- _RECORDS PROVIDED_
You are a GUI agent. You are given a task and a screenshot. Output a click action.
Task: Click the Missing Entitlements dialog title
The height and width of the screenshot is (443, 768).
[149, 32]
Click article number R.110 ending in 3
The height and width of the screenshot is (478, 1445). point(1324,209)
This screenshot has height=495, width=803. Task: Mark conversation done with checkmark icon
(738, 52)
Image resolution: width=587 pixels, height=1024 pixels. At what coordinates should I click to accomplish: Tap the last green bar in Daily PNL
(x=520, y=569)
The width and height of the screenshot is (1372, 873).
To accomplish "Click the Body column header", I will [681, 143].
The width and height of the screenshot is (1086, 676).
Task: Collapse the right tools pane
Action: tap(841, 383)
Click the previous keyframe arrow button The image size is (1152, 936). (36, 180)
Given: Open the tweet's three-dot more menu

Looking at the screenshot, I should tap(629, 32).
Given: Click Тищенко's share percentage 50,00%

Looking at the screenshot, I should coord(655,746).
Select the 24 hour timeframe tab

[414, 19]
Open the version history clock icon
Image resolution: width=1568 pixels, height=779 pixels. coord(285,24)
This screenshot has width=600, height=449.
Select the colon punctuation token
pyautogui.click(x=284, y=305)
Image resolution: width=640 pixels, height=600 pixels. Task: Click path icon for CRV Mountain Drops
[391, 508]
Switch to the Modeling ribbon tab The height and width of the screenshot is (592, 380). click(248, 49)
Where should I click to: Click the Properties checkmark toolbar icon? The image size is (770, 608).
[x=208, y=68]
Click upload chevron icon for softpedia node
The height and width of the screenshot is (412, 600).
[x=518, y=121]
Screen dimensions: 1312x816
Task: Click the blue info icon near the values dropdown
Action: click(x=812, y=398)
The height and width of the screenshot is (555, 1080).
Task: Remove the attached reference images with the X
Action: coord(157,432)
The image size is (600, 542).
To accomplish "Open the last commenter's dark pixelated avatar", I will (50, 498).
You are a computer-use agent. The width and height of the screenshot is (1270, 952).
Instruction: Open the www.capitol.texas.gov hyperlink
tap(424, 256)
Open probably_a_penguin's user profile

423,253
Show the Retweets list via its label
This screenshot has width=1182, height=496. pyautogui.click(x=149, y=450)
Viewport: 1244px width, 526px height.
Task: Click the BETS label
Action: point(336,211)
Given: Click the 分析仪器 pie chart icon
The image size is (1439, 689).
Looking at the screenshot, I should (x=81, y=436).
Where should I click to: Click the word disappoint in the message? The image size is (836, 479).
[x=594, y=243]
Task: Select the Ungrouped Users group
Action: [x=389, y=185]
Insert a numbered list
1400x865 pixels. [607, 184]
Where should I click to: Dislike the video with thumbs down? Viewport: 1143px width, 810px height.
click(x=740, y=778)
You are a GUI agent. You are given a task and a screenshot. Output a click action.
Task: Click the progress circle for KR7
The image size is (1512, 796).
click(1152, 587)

- _PROBLEM REQUIREMENTS_
Convert every line of the material into a JSON array of strings, with one string per line and blank lines omitted.

- _EXERCISE RESPONSE_
[
  "You are a GUI agent. You are given a task and a screenshot. Output a click action.",
  "Task: Click the Missing Entitlements dialog title",
  "The height and width of the screenshot is (443, 768).",
  "[149, 32]",
  "Click article number R.110 ending in 3",
  "The height and width of the screenshot is (478, 1445). point(1324,209)",
  "This screenshot has height=495, width=803. Task: Mark conversation done with checkmark icon",
  "(738, 52)",
  "Image resolution: width=587 pixels, height=1024 pixels. At what coordinates should I click to accomplish: Tap the last green bar in Daily PNL",
  "(x=520, y=569)",
  "The width and height of the screenshot is (1372, 873).",
  "To accomplish \"Click the Body column header\", I will [681, 143].",
  "The width and height of the screenshot is (1086, 676).",
  "Task: Collapse the right tools pane",
  "Action: tap(841, 383)",
  "Click the previous keyframe arrow button The image size is (1152, 936). (36, 180)",
  "Given: Open the tweet's three-dot more menu",
  "Looking at the screenshot, I should tap(629, 32).",
  "Given: Click Тищенко's share percentage 50,00%",
  "Looking at the screenshot, I should coord(655,746).",
  "Select the 24 hour timeframe tab",
  "[414, 19]",
  "Open the version history clock icon",
  "Image resolution: width=1568 pixels, height=779 pixels. coord(285,24)",
  "This screenshot has width=600, height=449.",
  "Select the colon punctuation token",
  "pyautogui.click(x=284, y=305)",
  "Image resolution: width=640 pixels, height=600 pixels. Task: Click path icon for CRV Mountain Drops",
  "[391, 508]",
  "Switch to the Modeling ribbon tab The height and width of the screenshot is (592, 380). click(248, 49)",
  "Where should I click to: Click the Properties checkmark toolbar icon? The image size is (770, 608).",
  "[x=208, y=68]",
  "Click upload chevron icon for softpedia node",
  "The height and width of the screenshot is (412, 600).",
  "[x=518, y=121]",
  "Screen dimensions: 1312x816",
  "Task: Click the blue info icon near the values dropdown",
  "Action: click(x=812, y=398)",
  "The height and width of the screenshot is (555, 1080).",
  "Task: Remove the attached reference images with the X",
  "Action: coord(157,432)",
  "The image size is (600, 542).",
  "To accomplish \"Open the last commenter's dark pixelated avatar\", I will (50, 498).",
  "You are a computer-use agent. The width and height of the screenshot is (1270, 952).",
  "Instruction: Open the www.capitol.texas.gov hyperlink",
  "tap(424, 256)",
  "Open probably_a_penguin's user profile",
  "423,253",
  "Show the Retweets list via its label",
  "This screenshot has width=1182, height=496. pyautogui.click(x=149, y=450)",
  "Viewport: 1244px width, 526px height.",
  "Task: Click the BETS label",
  "Action: point(336,211)",
  "Given: Click the 分析仪器 pie chart icon",
  "The image size is (1439, 689).",
  "Looking at the screenshot, I should (x=81, y=436).",
  "Where should I click to: Click the word disappoint in the message? The image size is (836, 479).",
  "[x=594, y=243]",
  "Task: Select the Ungrouped Users group",
  "Action: [x=389, y=185]",
  "Insert a numbered list",
  "1400x865 pixels. [607, 184]",
  "Where should I click to: Dislike the video with thumbs down? Viewport: 1143px width, 810px height.",
  "click(x=740, y=778)",
  "You are a GUI agent. You are given a task and a screenshot. Output a click action.",
  "Task: Click the progress circle for KR7",
  "The image size is (1512, 796).",
  "click(1152, 587)"
]